The SEER group is beginning to work with large pharmacies, she said. “Already we receive claims data from oncology practices and hospitals that bill for infusions of chemotherapy.” When someone has a history of cancer and starts receiving chemotherapy, that’s a clue for a possible recurrence, she explained. “But data on chemotherapy infusions doesn’t provide information on patients taking oral antineoplastic drugs.” Often, patients with recurrent and metastatic cancer take pills. “Data from pharmacies, for oral chemotherapy, will help us find recurrent cases.”
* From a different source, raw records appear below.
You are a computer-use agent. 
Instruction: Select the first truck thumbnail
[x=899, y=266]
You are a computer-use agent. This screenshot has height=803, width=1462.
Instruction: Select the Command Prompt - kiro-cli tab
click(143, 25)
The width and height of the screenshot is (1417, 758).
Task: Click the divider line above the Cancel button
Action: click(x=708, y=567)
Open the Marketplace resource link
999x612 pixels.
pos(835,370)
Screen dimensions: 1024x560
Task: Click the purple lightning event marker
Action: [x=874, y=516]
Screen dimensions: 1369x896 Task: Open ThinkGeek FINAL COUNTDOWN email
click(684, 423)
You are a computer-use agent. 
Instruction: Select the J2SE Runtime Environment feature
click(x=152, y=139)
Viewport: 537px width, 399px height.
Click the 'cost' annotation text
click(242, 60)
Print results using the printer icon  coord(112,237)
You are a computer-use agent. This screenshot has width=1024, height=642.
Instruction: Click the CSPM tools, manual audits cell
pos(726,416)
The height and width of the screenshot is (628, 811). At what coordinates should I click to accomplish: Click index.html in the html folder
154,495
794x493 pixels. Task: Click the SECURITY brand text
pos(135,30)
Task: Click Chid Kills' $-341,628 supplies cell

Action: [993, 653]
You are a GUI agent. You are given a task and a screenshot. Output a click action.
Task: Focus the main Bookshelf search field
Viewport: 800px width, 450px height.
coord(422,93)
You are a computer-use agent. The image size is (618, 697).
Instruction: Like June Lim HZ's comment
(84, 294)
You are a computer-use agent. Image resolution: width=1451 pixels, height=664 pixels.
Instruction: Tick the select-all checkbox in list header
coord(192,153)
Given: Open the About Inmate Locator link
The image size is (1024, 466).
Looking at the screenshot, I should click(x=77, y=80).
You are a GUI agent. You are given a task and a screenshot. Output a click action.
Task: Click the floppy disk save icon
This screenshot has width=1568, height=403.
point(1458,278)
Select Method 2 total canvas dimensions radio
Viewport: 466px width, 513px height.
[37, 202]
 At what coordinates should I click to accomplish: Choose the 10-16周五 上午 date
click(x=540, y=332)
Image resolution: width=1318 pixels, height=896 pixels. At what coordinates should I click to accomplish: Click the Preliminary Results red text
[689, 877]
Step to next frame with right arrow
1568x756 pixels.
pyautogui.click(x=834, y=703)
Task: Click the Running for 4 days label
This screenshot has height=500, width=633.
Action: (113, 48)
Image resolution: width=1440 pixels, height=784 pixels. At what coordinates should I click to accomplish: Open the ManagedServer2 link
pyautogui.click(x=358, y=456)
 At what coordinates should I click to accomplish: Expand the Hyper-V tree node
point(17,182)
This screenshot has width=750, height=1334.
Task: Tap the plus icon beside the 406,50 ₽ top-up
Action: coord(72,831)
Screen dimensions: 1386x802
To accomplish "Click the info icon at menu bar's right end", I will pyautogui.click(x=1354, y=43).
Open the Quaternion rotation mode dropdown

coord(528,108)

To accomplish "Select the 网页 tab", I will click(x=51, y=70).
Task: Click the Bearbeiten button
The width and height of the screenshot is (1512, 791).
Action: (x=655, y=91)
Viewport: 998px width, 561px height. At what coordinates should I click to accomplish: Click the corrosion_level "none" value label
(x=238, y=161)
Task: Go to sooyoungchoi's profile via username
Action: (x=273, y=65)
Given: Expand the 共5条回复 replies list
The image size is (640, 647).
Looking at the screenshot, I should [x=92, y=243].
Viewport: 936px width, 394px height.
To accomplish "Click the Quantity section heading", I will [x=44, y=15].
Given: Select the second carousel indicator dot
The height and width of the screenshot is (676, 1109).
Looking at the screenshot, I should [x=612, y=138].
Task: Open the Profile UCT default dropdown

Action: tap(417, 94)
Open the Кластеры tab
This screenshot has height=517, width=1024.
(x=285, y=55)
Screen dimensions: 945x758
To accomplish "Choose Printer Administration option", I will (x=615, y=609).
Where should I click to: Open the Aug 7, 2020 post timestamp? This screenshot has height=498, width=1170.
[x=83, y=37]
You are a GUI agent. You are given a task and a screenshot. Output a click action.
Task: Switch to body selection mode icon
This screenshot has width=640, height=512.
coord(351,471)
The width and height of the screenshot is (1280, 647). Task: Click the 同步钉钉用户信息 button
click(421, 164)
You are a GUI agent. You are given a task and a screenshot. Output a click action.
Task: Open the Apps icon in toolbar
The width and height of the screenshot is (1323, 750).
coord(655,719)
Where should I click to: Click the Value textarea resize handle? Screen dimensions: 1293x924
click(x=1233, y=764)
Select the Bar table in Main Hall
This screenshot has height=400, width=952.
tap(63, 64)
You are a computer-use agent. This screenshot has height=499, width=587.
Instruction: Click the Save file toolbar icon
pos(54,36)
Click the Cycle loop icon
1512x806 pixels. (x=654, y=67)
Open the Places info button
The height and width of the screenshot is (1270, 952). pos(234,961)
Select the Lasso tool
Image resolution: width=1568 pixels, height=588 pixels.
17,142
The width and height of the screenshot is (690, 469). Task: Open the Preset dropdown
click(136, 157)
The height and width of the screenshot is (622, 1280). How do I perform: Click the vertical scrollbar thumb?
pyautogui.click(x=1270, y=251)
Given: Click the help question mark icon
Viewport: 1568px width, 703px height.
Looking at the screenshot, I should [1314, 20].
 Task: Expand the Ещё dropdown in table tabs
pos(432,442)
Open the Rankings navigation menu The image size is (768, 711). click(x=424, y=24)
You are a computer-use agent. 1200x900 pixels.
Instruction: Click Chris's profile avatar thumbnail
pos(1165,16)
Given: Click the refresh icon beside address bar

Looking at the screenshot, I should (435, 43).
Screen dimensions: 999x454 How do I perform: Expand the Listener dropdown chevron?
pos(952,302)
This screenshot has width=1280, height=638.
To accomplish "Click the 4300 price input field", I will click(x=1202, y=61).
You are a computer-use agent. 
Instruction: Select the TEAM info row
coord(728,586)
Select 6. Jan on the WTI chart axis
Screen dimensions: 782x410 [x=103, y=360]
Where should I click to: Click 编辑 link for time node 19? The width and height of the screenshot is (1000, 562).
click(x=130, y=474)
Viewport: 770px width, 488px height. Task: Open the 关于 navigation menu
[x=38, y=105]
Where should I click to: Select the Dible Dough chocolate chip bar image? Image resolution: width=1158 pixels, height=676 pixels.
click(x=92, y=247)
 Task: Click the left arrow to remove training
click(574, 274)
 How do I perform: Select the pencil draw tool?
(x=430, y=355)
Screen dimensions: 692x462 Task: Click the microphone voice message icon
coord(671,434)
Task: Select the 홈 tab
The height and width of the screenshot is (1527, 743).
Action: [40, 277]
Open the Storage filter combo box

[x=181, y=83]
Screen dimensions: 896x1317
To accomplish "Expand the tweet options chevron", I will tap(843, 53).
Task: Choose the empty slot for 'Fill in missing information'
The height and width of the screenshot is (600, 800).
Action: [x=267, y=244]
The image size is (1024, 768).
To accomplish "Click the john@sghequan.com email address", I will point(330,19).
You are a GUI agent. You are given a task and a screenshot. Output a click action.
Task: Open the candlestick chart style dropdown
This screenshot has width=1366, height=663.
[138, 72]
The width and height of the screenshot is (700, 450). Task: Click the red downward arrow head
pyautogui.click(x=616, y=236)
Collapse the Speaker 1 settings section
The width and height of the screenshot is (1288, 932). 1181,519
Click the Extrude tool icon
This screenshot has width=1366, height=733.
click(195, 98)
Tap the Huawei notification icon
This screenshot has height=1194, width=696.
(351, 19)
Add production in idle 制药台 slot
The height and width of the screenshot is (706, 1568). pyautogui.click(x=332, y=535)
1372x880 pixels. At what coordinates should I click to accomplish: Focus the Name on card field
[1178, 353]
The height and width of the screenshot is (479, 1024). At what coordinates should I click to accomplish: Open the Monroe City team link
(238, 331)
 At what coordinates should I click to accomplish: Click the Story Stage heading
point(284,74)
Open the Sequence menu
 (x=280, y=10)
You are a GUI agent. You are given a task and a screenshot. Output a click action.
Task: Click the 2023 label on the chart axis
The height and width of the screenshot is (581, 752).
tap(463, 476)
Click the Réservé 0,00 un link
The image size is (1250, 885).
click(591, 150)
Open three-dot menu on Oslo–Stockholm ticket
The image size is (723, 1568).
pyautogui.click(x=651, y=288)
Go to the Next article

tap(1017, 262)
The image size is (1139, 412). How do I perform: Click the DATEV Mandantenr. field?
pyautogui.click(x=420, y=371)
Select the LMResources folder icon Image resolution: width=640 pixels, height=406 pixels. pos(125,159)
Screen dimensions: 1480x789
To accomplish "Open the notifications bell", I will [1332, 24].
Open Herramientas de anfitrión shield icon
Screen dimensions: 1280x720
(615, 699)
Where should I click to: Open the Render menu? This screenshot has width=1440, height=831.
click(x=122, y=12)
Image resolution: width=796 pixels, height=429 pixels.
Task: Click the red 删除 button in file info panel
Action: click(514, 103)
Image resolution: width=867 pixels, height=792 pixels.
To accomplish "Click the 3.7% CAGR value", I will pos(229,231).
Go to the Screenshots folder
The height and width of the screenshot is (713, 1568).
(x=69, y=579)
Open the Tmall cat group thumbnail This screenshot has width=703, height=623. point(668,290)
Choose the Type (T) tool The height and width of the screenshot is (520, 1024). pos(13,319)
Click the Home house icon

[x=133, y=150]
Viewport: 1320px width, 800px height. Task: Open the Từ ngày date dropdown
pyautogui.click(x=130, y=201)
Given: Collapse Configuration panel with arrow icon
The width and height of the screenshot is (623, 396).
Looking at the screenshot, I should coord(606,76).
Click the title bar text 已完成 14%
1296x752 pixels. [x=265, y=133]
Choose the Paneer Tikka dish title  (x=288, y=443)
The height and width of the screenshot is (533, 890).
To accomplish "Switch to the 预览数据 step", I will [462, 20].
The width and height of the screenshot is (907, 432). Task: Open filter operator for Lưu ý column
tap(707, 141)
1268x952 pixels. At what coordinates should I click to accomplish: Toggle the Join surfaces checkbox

“I feel the sense of urgency,” Penberthy told me. “I believe that patients should be able to make informed decisions. I have a friend with a rare cancer, and unfortunately there were no data to inform his treatment choices." That speaks to why it’s important to have SEER funded, so that patients can have relevant and real-world information about their prognosis. “We’ll get there, it just takes a lot of work.”